In order to offer possible buyers both performance and value, NVIDIA has once again created a newer, and even smaller, core they have dubbed the TU117. We will go over precisely what makes this new core tick, but as a brief over-view this new core offers 896 CUDA cores at up to 1665 frequencies, 14 SMUs, and 56 TUs. Put another way, it has a 40 percent increase in CUDA cores over the GTX 1050 (896 vs 640), that also is clocked noticeably higher (1665 vs 1455 MHz), and even a doubling of RAM (4GB vs 2GB). Since it is built on TSMC’s 12nm architecture it can offer all this and not require any additional power connectors. Instead, it is solely powered by the PCIe header and its 75 watts maximum power draw.

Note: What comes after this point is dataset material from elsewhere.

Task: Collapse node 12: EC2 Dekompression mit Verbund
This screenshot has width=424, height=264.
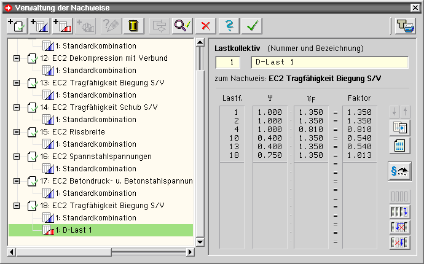Action: (17, 58)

Zotac Gaming GTX1650 OC intro - Zotac GAMING GeForce GTX 1650 OC Review

To help Zotac make their overclock version standout Zotac has combined a downright tiny form-factor with a large 90mm fan, and then somehow increased the boost clock from 1665 to 1695. Of course, the largest potential issue we can see with all NVIDIA GTX 1650’s is the fact that it has a narrow 128-bit memory bus and only 4GB of GDDR5 RAM. Though, unlike the GTX 1050 it replaces, the RAM clocks in at 8.0GHz (effective / 2000MHz ‘real’) instead of 7.0 GHz. This does increase the memory bus from 112 to 128GB/s… but this is still rather narrow a memory bus for resolutions above 1080P.